Fashion plates originated in the late 18th century when Costumes Parisiens and The Ladies Magazine and others suddenly started presenting beautifully engraved illustrations of women wearing the latest fashions. Fairly plain by modern standards, they were black and white, and pictured the fashionable models of the day in "haute couture" clothing without any special props or backgrounds.
Not surprisingly, soon after a wide variety of ladies fashion magazines appeared with fashion plates. By the mid-1800's hand-colored fashion plates peaked in popularity; they didn't disappear until after the 1920's.
Fashion plates can be found in such magazines as La Gazette du Bon Ton, The Standard Designer, Gallery of Fashion, Godey's Lady's Book, The Englishwoman's Domestic Magazine, The Young Ladies' Journal, and The Delineator.

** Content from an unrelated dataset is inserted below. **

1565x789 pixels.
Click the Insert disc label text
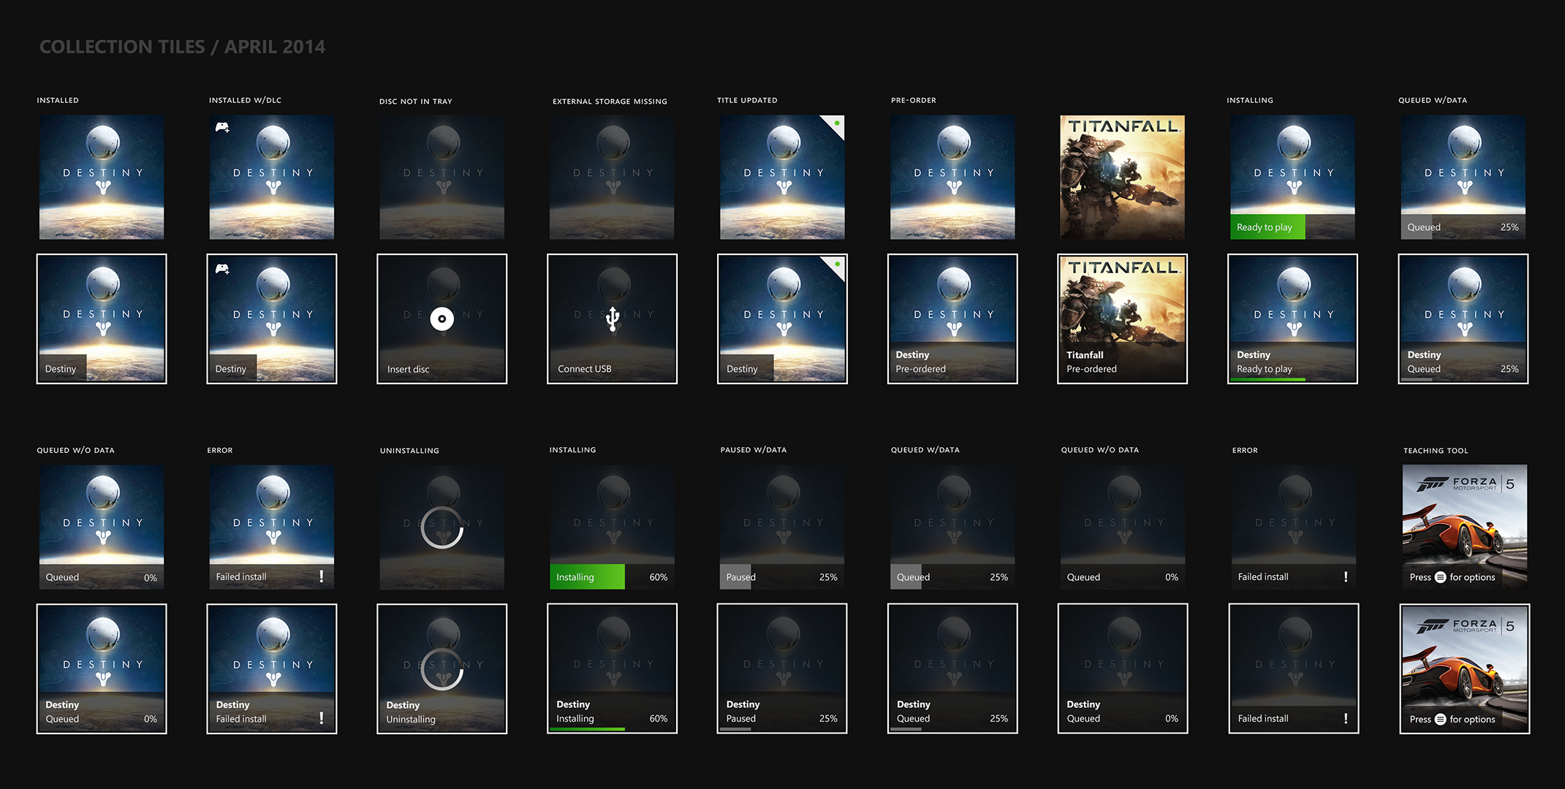[408, 369]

Some of the most beautiful engraved copperplate fashion illustrations could be found in the Journal des Dames et des Modes (known simply as La Mésangère) from June 1912 - August 1914. During this heyday of French fashion houses, La Mésangère showcased some of the most outstanding artists and designers: Georges Barbier, Bernard Boutet de Monvel, Charles Martin, Francisco Javier Gosé, Rober Pichenot, and later Maurice Taquoy and Umberto Brunelleschi. Colour, patterns and graceful lines in these plates depicted elegance and opulence in outfits appropriate for many occasions and times of day. Grace and style were punctuated with drapped clothing, furs, feathers and jewels.

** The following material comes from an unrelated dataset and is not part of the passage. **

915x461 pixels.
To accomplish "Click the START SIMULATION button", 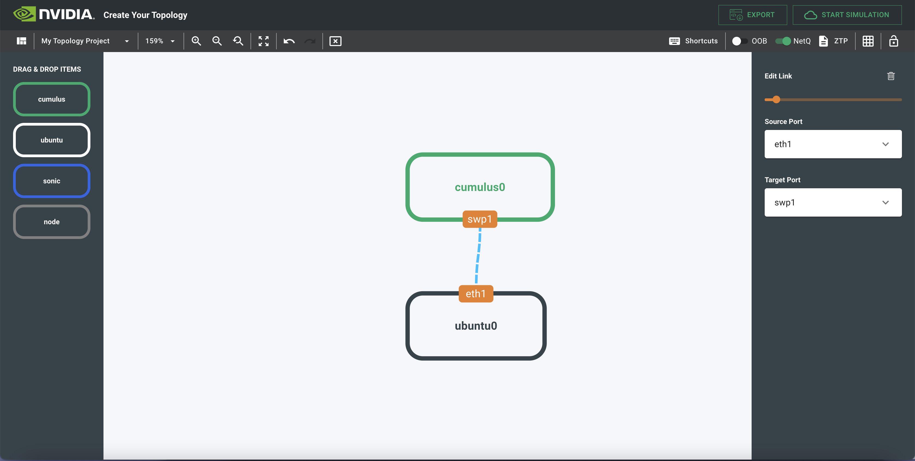I will click(847, 15).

Fashion plates form an important record of an era. As La Mésangère was a luxury magazine for an exclusive clientele, only 1279 copies of each issue were printed. The text included poetry and fashion notes written by distinguished contributers such as Jean Cocteau. Each issue included up to five unbound coloured fashion plates; a total of 184 in all.
Fashion plates from any magazine are considered collectible as long as they are in good condition. Unfortunately, many plates have already been removed from their magazines. While this does not usually affect the value of the plates, finding plates intact in their original magazine would be preferable.
When choosing magazines or plates to add to your collection, avoid those that have rips or tears, discoloring, fading or crinkling. If you purchase plates which have been removed from magazines, be sure they have been cut and not ripped out. If the plate is framed, always remove it and reframe it with ultra-violet protection glass as this will keep it from fading. If you choose not to, store them in an archival-quality box, file or scrapbook.
Fashion plates from all periods may be readily found in antique and paper collectable stores, as well as through antiquarian book dealers. But the best bargains can usually be found at flea markets and estate sales, where sellers might not know the worth of old magazines and fashion plates. Sometimes a good deal can also be found at auctions, where old magazines and papers may end up in a lot box with other, more popular items. Whatever price you pay for your plates or magazines, their beauty and historical significance are sure to increase their value in the future.